No escape for PTI chief even if Azam Khan retracts his confession: Musadik

ISLAMABAD: Minister of State for Petroleum Dr Musadik Malik on Thursday said that the Pakistan Tehreek-e-Insaf (PTI) chairman was guilty of ‘making public an official secret document’ as he exploited the ‘cypher’ for political point scoring.

Addressing a press conference here on Thursday, he said the former prime minister would have no escape, even if his principal secretary Azam Khan retracted his confessional statement on that count.

Musadik Malik said that the PTI chief in a sheer violation of the Official Secrets Act, waved the cypher in a public meeting in the Federal Capital and continued the practice across the country.

The PTI chief persistently alleged that the United States had conspired against his government and later claimed that the cipher had been misplaced, the state minister said.

Whether misplacing an official secret document was a trivial matter, he questioned. In accordance with the law, he said, the punishment for making a secret document public was 17 years imprisonment and for misplacing three years.

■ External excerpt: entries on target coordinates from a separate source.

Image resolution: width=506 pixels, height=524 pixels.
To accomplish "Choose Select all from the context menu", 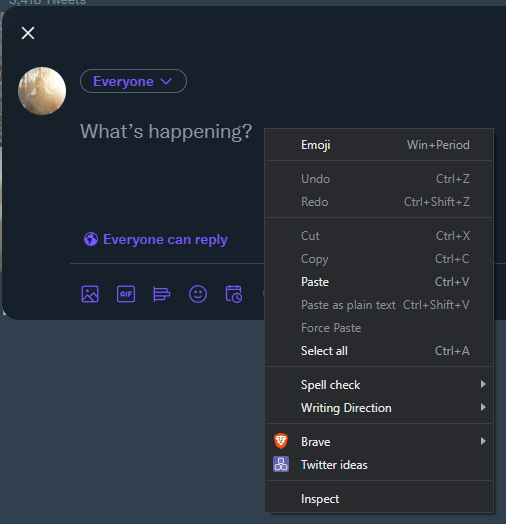I will 379,351.
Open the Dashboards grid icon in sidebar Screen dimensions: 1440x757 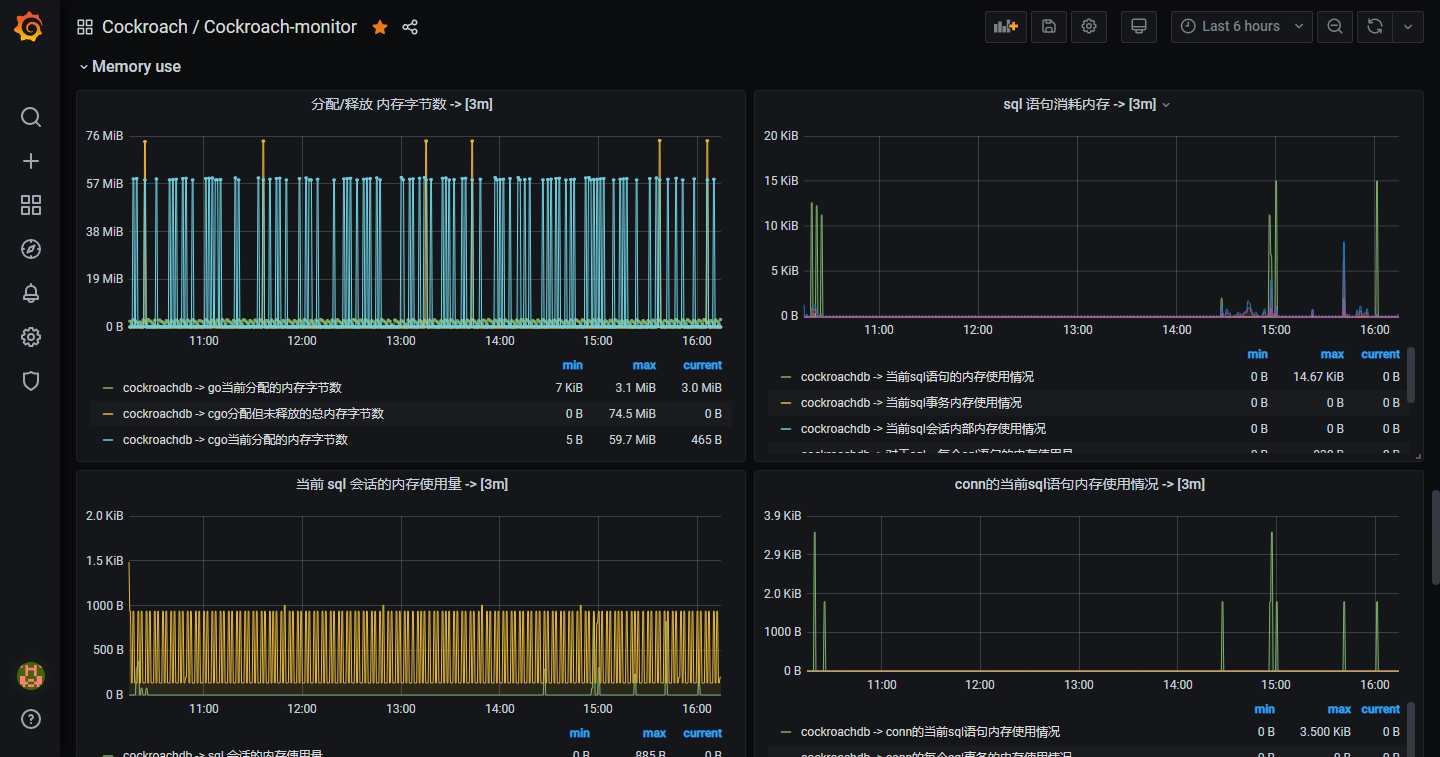coord(31,205)
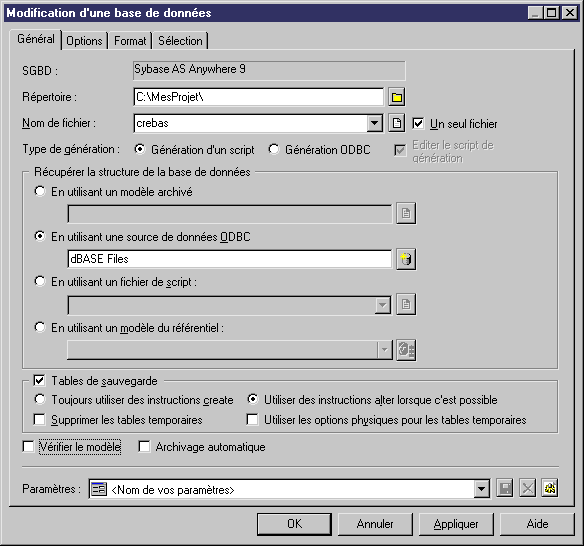Click the archived model browse icon
The height and width of the screenshot is (546, 584).
[406, 213]
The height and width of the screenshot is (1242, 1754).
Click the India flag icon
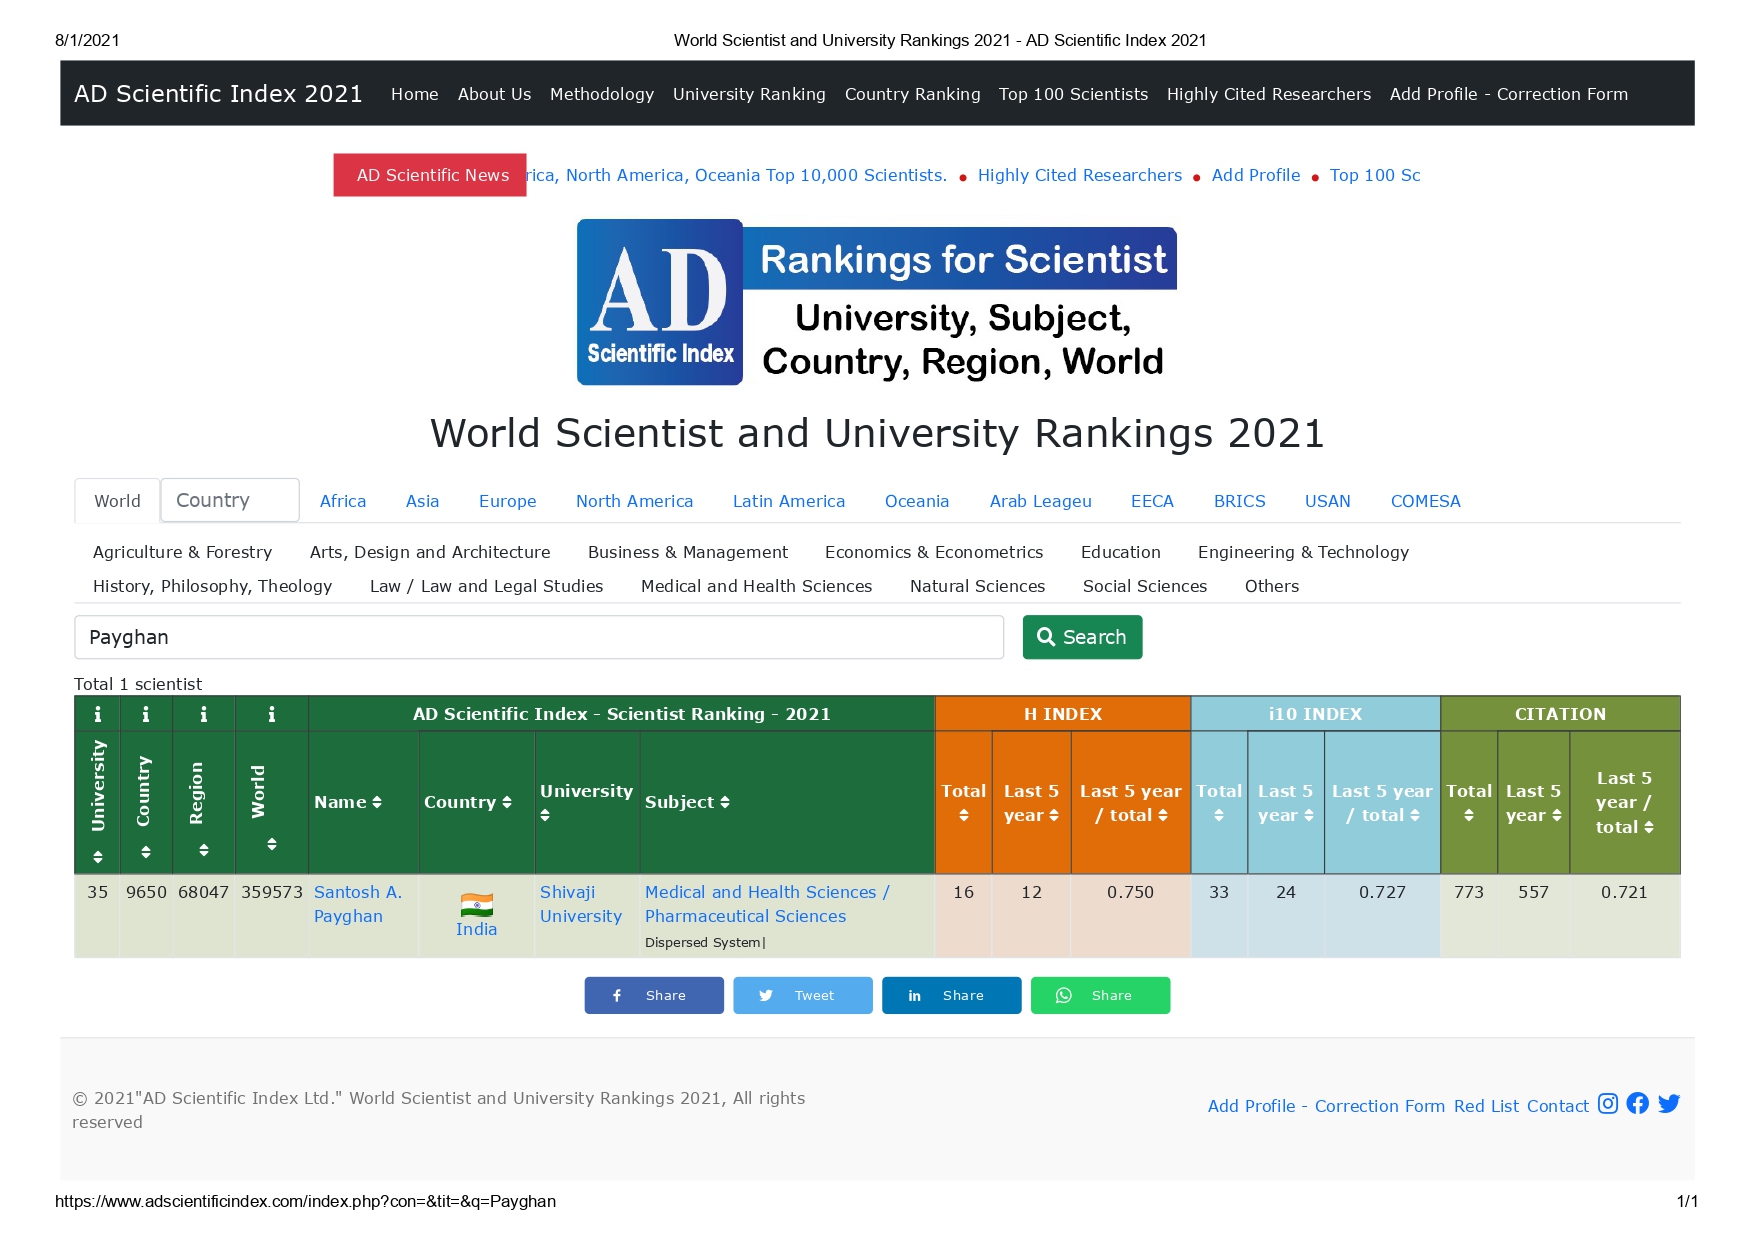point(476,904)
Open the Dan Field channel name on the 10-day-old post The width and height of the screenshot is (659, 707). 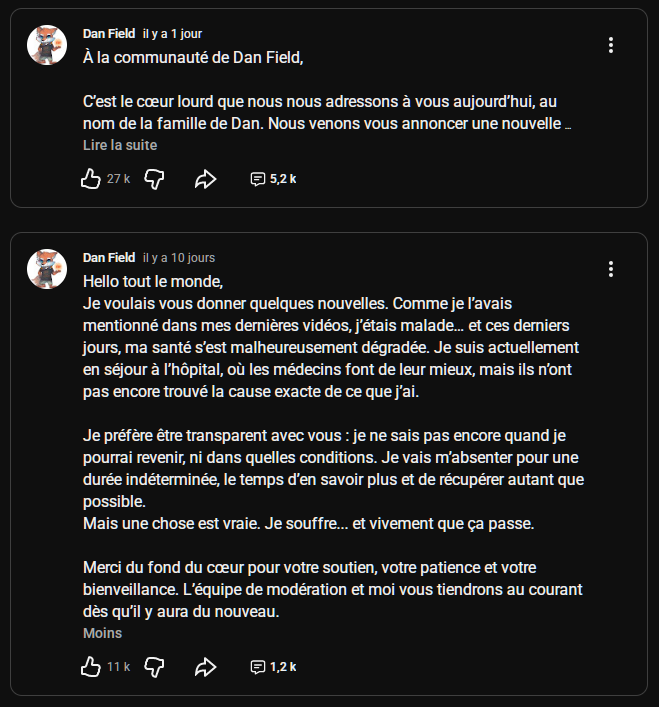109,258
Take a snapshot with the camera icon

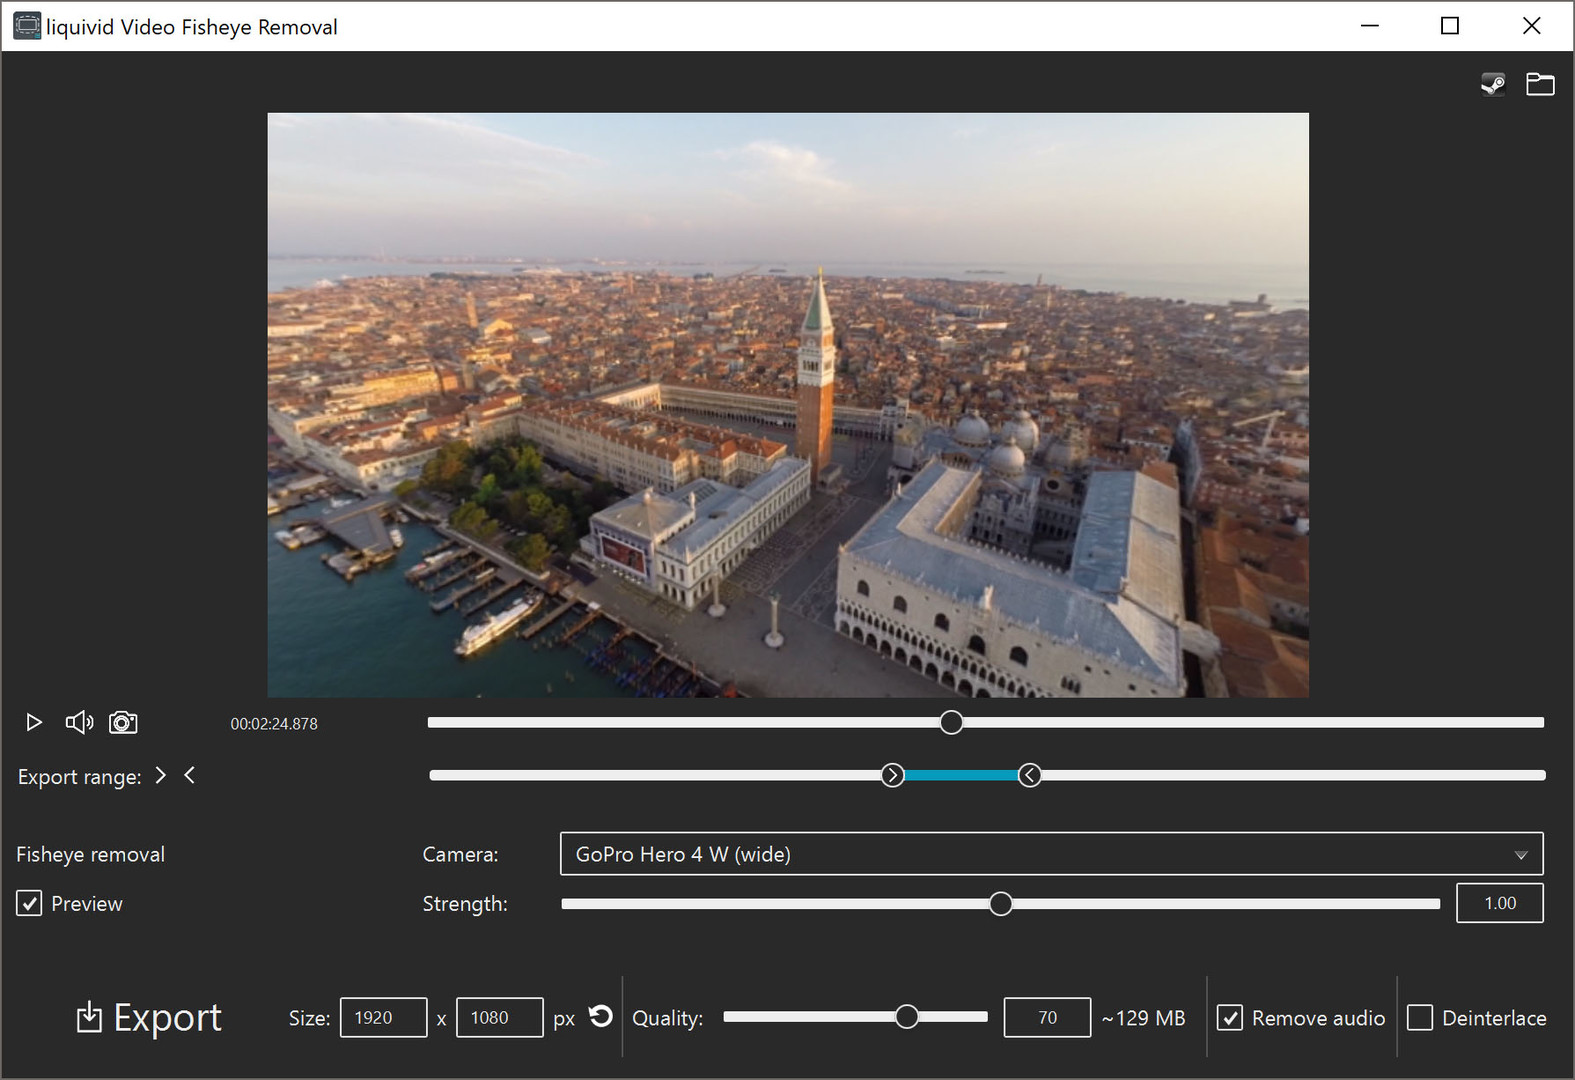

He said the PTI chief had been claiming that his government was removed due to a US conspiracy, and at the same time was seeking help from Washington.

He said the PTI chief had hired a lobbyist in the US who always conspired against the nuclear weapons of Pakistan. “If the US conspires against you, then why have you hired an anti-Pakistan lobbyist there?” the minister questioned.

He said receiving ciphers from different countries with objectionable words and calling their ambassadors to protest the same, was a routine matter, but the former prime minister used the US cypher for his political gains.

He said it was just a ‘drama’ staged by the PTI chairman as his principal secretary Azam Khan admitted in front of a magistrate that the former prime minister had directed him to exploit the cipher solely for political point scoring.

The minister said he had now been proven ‘guilty’, and he could not escape from the clutches of law as even Azam Khan retracted his statement.